Niemiecki koncern Bosch pracuje nad superszybkim testem na koronawirusa. Wynik ma być znany już po 2,5 godziny. Testy mają trafić na rynek już w kwietniu.

Niemieckie media piszą o rewolucji w dobie kryzysu wywołanego przez pandemię koronawirusa.

Koncern Bosch od lutego pracuje nad szybkim testem do wykrywania koronawirusa. Na rynek ma trafić od przyszłego miesiąca.

Sensacją jest fakt, że obecnie na wyniki badań czeka się kilkadziesiąt godzin, test Boscha ma dać wynik już po 2,5 godziny.

Według przedstawicieli Bosch, przeprowadzono już próby w laboratoriach, który badają w wirus Sars-CoV2. Nowe testy dają odpowiedź na pytaniem, czy dana osoba jest zarażona, z 95-procentową pewnością.

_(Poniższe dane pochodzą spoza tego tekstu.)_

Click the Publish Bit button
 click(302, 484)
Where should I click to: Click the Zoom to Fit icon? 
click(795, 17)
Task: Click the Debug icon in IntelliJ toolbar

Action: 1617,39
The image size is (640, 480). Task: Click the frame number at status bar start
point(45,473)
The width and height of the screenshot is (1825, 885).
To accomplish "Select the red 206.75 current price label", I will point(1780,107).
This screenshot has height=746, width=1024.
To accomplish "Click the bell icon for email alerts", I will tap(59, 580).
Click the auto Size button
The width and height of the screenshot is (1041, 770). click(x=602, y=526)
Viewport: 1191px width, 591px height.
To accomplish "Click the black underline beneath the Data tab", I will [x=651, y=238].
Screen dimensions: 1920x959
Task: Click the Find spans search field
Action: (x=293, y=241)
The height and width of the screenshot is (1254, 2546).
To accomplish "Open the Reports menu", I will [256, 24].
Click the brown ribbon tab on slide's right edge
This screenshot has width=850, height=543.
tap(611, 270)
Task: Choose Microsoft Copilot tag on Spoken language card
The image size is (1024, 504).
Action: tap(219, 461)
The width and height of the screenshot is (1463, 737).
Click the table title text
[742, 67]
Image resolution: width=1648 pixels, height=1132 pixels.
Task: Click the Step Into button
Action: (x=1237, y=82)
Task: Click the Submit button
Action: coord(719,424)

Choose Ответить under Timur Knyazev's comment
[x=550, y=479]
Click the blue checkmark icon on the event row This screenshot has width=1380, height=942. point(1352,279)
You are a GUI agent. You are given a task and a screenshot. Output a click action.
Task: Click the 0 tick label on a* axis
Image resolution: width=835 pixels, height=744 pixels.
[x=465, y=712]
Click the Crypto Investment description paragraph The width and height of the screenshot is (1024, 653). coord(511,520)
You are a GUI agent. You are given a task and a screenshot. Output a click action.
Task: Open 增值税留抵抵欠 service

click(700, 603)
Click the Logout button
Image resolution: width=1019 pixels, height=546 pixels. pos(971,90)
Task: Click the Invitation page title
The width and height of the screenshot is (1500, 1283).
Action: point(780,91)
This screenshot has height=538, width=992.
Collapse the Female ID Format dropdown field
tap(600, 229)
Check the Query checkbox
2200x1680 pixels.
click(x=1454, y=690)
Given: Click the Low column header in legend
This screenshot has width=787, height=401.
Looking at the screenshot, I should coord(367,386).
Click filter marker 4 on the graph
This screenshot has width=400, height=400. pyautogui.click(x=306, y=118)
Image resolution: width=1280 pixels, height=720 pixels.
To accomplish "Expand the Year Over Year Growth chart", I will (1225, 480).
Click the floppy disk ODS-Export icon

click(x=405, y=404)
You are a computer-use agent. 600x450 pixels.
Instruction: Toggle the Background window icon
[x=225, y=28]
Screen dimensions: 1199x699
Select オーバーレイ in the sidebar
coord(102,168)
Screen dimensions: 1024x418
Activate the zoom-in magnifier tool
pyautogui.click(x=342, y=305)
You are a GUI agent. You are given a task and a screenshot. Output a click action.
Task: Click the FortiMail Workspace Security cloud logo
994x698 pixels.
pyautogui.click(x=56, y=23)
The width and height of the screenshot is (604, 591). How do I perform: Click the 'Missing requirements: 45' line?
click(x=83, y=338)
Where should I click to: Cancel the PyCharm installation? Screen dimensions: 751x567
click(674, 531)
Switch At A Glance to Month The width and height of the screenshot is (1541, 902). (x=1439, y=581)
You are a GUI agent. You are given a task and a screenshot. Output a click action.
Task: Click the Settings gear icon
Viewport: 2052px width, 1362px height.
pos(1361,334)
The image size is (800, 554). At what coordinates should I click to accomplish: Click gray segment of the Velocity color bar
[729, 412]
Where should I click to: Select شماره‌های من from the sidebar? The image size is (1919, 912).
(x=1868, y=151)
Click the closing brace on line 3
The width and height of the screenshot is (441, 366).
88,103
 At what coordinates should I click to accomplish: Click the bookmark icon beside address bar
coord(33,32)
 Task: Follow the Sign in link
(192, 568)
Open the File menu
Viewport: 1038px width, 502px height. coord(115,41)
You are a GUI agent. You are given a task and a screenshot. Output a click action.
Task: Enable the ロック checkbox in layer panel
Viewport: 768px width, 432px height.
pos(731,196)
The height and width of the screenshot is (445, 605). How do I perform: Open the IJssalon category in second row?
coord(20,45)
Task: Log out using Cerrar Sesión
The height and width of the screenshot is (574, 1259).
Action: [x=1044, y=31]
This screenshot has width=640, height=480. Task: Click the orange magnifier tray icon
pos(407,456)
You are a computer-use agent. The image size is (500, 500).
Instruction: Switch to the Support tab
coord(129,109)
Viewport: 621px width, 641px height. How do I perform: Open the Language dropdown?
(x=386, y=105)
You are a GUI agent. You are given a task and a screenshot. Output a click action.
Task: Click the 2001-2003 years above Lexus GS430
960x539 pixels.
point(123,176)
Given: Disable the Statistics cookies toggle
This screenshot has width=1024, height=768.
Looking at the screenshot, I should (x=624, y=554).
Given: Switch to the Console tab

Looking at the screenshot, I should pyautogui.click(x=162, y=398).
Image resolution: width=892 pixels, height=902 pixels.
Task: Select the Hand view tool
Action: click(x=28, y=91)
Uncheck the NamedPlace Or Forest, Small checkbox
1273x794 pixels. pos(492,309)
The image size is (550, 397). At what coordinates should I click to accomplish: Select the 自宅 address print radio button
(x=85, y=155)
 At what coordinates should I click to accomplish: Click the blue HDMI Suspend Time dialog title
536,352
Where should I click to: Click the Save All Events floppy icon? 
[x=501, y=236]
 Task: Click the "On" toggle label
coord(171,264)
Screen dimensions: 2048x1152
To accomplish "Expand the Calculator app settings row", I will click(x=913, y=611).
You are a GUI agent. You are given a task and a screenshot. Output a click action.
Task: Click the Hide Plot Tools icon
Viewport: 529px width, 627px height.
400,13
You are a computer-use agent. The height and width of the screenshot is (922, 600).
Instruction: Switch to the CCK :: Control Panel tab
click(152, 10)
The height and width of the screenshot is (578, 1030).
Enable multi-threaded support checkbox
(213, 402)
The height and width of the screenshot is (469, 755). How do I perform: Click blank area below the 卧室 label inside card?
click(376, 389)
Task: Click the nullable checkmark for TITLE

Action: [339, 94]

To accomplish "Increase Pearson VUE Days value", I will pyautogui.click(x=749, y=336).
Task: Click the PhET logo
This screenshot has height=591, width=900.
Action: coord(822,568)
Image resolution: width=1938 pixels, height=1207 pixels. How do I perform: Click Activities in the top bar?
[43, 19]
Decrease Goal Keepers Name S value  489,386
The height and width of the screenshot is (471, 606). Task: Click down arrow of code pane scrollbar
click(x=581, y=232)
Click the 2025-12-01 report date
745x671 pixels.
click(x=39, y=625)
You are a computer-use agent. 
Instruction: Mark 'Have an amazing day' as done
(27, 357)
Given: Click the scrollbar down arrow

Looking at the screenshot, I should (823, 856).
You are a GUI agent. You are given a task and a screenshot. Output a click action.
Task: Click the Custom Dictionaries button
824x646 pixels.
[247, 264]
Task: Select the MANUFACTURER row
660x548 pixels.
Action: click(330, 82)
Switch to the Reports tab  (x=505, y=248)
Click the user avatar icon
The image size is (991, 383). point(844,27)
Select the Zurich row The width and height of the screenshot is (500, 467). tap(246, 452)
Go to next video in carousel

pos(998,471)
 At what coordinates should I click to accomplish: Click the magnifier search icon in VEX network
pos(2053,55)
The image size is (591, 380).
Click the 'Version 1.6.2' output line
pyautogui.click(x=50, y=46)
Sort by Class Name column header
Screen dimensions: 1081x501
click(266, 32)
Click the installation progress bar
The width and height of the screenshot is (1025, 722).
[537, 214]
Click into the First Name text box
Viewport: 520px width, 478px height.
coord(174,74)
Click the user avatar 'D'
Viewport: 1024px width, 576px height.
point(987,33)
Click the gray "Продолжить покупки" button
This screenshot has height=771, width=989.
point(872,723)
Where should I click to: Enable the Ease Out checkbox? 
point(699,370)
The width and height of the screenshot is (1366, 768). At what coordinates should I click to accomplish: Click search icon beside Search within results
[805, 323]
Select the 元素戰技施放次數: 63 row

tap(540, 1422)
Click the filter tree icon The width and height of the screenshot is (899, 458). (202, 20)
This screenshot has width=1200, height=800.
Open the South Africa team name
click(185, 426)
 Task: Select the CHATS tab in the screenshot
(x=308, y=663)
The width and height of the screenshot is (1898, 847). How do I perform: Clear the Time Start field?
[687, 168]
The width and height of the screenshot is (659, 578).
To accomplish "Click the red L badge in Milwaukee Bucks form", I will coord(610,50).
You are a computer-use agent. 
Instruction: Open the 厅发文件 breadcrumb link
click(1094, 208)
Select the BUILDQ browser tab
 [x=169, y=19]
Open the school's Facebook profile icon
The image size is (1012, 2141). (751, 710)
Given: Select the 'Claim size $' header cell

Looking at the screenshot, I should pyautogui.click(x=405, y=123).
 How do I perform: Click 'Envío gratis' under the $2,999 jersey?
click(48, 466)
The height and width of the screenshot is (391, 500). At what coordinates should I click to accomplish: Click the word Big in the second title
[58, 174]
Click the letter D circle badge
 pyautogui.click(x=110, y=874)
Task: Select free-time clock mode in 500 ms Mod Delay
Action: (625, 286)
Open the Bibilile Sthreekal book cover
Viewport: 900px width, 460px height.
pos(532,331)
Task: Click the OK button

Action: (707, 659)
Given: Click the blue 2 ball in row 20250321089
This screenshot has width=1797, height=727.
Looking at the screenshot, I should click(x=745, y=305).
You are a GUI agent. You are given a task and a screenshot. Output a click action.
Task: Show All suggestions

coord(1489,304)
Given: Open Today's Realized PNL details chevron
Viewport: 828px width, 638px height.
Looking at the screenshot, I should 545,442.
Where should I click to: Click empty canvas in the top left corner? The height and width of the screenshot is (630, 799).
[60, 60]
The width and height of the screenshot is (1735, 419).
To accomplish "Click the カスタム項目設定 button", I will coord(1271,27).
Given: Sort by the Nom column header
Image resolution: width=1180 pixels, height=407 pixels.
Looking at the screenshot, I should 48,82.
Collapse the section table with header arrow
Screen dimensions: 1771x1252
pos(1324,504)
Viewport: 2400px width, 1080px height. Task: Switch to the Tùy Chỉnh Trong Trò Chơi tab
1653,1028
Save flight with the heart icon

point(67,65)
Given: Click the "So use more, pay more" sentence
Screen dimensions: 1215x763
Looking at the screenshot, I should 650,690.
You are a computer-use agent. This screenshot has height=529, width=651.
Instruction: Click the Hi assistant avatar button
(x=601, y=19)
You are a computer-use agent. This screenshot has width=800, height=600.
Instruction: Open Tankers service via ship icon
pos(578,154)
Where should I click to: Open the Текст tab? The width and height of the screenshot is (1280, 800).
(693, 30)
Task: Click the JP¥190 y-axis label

Im więcej testów tym lepiej

Szef Światowej Organizacji Zdrowia apelował o przeprowadzanie jak największej liczby badań osób z podejrzeniem zakażenia koronawirusem.

Państwa nie są wystarczająco stanowcze, jeśli chodzi o testy, izolację przypadków oraz śledzenie kontaktów, które są podstawą walki z koronawirusem. Mamy prostą wiadomość do wszystkich krajów - testy, testy, testy. Sprawdzajmy wszystkie podejrzane przypadki. Jeśli test okaże się pozytywny, trzeba odizolować te osoby i dowiedzieć się, z kim miały bliski kontakt w ciągu dwóch dni przed ujawnieniem objawów i wtedy trzeba przebadać także te osoby - powiedział kilka dni temu Tedros Adhanom Ghebreyesus, szef WHO.

W środę po południu Ministerstwo Zdrowia podało, że w ciągu doby wykonano w Polsce wykonano 3,3 tys. testów.